The compensation referred to in clauses (i) and (ii) above shall continue to be paid or provided, as applicable, in the same manner as before termination, for a period of time ending on the date six (6) months from the date of Executive's termination, except that with respect to Section 6(a)(ii) above, such health insurance benefits shall cease upon the earlier to occur of the expiration of such six (6) month period of time or the date upon which the Executive begins regular, full-time employment with a third party and is eligible to commence health insurance coverage.  The Executive shall not be required to mitigate the amount of payment provided for in this Section 6(a) by seeking employment or otherwise, nor shall any amounts received from employment or otherwise by the Executive offset in any manner the obligation of the Company hereunder.
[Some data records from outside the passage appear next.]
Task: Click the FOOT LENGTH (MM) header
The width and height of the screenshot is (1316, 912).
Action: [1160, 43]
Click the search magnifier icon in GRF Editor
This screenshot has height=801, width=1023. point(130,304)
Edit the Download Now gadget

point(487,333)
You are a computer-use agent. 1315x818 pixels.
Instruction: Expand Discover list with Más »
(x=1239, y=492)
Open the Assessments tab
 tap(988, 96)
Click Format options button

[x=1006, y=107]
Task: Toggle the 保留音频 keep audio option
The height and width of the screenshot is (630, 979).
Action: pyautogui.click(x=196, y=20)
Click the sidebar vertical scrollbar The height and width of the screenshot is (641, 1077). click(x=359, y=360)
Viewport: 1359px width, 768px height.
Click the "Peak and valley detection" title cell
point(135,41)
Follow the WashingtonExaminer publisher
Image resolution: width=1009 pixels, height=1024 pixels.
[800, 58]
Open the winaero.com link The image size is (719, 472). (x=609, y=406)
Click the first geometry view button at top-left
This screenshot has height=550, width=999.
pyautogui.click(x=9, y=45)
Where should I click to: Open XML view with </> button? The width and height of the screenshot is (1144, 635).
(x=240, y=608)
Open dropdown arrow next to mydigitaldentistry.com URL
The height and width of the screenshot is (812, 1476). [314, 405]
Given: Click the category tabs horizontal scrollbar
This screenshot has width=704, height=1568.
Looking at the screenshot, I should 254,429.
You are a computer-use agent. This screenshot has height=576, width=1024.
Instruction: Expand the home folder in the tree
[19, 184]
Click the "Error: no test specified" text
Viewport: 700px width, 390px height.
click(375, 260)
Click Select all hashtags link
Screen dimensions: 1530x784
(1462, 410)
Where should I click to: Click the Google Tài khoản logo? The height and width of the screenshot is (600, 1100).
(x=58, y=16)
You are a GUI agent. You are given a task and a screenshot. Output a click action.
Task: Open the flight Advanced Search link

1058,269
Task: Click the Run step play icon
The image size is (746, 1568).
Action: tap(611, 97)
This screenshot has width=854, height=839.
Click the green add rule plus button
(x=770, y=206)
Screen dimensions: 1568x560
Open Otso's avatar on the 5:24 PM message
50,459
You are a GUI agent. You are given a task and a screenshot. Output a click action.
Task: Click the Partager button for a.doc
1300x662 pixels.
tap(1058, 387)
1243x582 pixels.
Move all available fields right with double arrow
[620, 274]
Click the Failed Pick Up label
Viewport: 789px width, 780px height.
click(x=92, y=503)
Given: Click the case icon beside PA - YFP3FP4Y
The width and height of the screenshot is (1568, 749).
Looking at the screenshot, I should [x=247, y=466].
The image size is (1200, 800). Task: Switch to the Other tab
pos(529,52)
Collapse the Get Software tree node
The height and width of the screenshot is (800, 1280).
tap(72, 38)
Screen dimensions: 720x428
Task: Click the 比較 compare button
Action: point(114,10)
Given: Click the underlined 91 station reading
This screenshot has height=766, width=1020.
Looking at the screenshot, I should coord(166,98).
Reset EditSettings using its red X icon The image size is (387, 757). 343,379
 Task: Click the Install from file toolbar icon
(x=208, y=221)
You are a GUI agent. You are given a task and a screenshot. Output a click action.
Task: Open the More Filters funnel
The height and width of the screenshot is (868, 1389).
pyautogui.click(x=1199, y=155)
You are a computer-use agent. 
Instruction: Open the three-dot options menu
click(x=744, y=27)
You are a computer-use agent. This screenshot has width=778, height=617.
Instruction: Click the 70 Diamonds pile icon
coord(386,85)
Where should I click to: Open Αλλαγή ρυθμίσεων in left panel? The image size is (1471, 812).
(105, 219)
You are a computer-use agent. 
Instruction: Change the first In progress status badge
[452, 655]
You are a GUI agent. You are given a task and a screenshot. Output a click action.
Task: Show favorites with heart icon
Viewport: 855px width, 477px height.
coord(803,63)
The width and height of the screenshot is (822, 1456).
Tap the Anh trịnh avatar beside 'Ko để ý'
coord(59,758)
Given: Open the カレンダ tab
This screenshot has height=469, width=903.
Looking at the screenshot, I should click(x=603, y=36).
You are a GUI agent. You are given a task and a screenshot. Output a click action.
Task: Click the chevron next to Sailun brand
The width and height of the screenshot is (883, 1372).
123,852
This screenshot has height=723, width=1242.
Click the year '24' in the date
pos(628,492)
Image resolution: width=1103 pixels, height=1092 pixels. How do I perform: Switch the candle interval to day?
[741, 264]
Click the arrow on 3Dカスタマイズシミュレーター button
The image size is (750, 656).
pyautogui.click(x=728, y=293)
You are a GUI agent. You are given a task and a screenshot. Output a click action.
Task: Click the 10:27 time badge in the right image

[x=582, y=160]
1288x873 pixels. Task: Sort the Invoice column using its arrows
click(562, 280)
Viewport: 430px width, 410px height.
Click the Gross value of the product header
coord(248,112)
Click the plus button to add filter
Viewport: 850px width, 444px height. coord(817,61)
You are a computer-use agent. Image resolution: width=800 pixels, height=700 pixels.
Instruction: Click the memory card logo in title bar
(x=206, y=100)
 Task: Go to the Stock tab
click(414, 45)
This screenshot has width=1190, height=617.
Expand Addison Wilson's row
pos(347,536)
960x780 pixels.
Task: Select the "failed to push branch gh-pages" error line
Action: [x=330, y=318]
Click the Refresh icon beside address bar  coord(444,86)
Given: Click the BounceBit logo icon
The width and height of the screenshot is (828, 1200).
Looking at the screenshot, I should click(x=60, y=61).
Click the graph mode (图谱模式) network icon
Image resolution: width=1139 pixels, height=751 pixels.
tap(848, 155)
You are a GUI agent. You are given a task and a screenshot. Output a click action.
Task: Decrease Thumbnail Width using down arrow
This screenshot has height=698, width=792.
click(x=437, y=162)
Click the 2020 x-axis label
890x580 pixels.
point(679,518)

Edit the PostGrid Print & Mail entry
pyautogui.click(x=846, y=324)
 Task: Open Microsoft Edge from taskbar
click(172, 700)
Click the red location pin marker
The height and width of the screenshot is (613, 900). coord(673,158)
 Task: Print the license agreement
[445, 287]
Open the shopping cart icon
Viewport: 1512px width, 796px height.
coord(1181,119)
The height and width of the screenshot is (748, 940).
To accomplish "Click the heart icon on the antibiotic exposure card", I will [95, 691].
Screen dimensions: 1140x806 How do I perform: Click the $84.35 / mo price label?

(b)           By Company Upon Termination of Agreement Due to Executive's Disability; Upon Mutual Agreement; by Company for Cause; or by Executive Without Good Reason.  In the event of (i) the Company's termination of the Executive's employment hereunder for disability pursuant to Section 5(e) hereof; (ii) termination by Mutual Agreement; (iii) termination by the Company for Cause; or (iv) termination by the Executive without Good Reason, the Executive will be paid any salary and benefits earned and unpaid to the date of termination, and will be entitled to no other payments from the Company.

(c)           By Company Upon Termination of Agreement Due to Executive's Death.  In the event of the Company's termination of the Executive's employment hereunder for death pursuant to Section 5(d) hereof the estate of the Executive will be paid any salary and benefits earned and unpaid to the date of death, and will continue to pay the Base Salary to Executive's estate for sixty (60) days in the manner set forth in Section 4(a) hereof.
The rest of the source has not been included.